Pearl Information Guide
Types of Pearls
Never before have there been so many different types of pearls available to the potential buyer. The wide variety of pearls available today can meet almost every personal style, taste and budget. This variety can be priced from a few dollars to tens of thousands of dollars per pearl.Probably the first thing to understand is that there is no such thing as a large, lustrous, white-pink, flawless, round, cheap pearl.
AUSTRALIAN SOUTH SEA PEARLS
The ‘Queen of Gems’ ... The Gems of royalty – Australian South Sea pearls have an international reputation as the most prized and prestigious of all pearls.Australian pearls are grown in the largest of all pearl oysters, Pinctada maxima, the giant silver-lip or gold-lip pearl oyster, which may reach a diameter of over thirty centimetres. The largest beds of these oysters in the world occur off the Eighty Mile Beach, south of Broome in the north-west of Western Australia.
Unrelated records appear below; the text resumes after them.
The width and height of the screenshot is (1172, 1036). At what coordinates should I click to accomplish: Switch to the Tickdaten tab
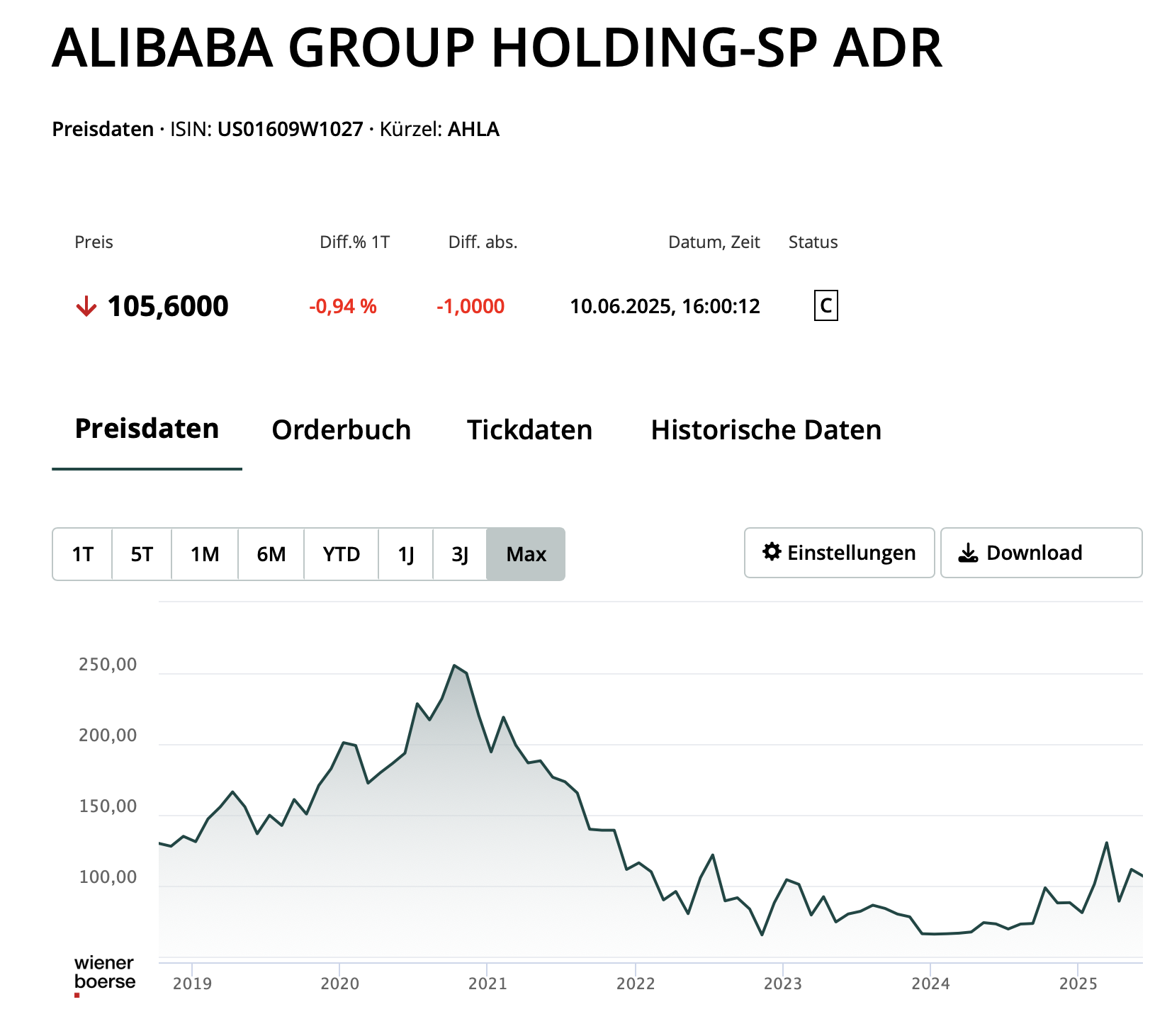529,430
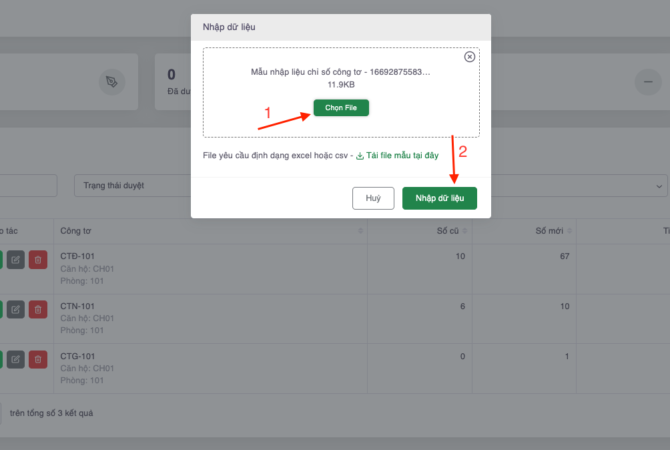Click the red delete icon for CTĐ-101

[x=37, y=259]
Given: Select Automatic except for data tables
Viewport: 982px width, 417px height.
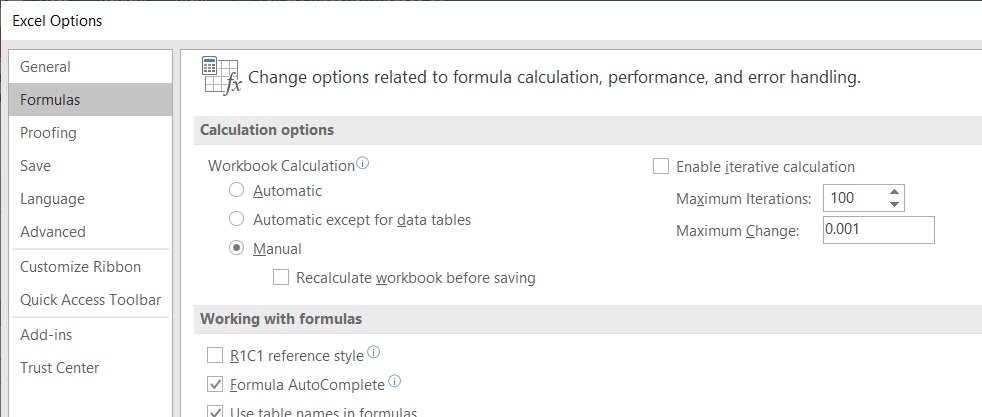Looking at the screenshot, I should pyautogui.click(x=237, y=219).
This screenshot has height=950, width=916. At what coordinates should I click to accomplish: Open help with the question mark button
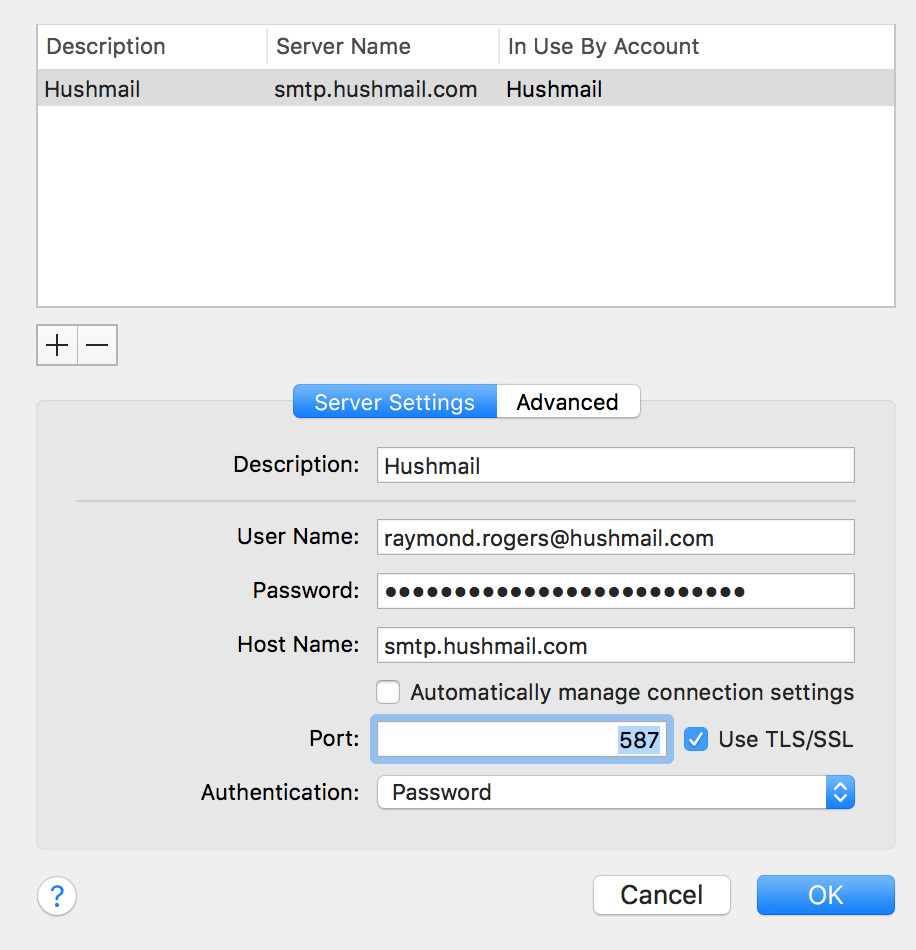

They produce pearls varying from 9 to 17 millimetres in diameter, with rare gems occasionally reaching 20 millimetres and even larger for irregular shaped or baroque pearls.
TAHITIAN SOUTH SEA PEARLS
Tahitian black pearls are not really black; rather they exhibit an amazing palette of colours, from soft grey through iridescent green to aubergine. The most prized, with the highest price, is the magnificent peacock colour with shades of green and purple – a truly magnificent gem.The pearling industry of French Polynesia was originally based on diving for wild stocks of black-lip pearl oysters, Pinctada margaritifera, which abound in and around the numerous atolls and islands of the region.
Some cultured pearls were produced in Tahiti experimentally in the 1960’s but it was only in the 1980’s that large-scale production began. The annual pearl production is now approximately five million pearls per annum.
The author of these articles, Bill Reed, has been involved in the Tahitian pearl industry since the very early days. He worked for the French and Tahitian Governments to research the possibilities of pearl farming in the region before establishing the company Tahiti Perles, which is now the largest pearl farm in French Polynesia.
JAPANESE AKOYA PEARLS
Until relatively recently, these were the types of pearls that most people envisaged when pearls were discussed. They are sometimes also referred to as Mikimoto pearls, as it was the remarkable pioneering pearl farmer and businessman, Koiichi Mikimoto, who really launched them onto the world market.Japanese cultured pearls are usually round in shape and they vary from about 3 to 8 millimetres in diameter. In earlier times they were often grown for several years to achieve a thick coating of pearl nacre over the nucleus. Because of pollution and deteriorating seawater quality in Japan there have been serious pearl oyster mortalities and most Japanese pearls are now grown for less than a year. The pearl coating over the nucleus is now seldom more than a fraction of a millimetre in thickness and such pearls are
quite fragile.
CHINESE FRESHWATER PEARLS
Freshwater pearls are cultivated in various species of mussel shells belonging to the genus Hyriopsis.Unlike South Sea pearls grown one at a time in the bodies of marine pearl oysters, freshwater pearls are grown in the thick mantle tissue of mussel shells. As many as 40 or even 50 pearls can be grown in a large adult mussel. Because they are usually nucleated only with the soft tissue and not with a hard bead, freshwater pearls take on all sorts of shapes. They contain far less protein tissue than pearls produced in marine pearl oysters and hence they are softer and less lustrous due their weaker texture.
While most of these pearls are small and of inferior quality, they are very inexpensive and thus affordable for pearl buyers with a modest budget. A very small percentage of Chinese pearls are large and good quality and these fetch high prices on the world market.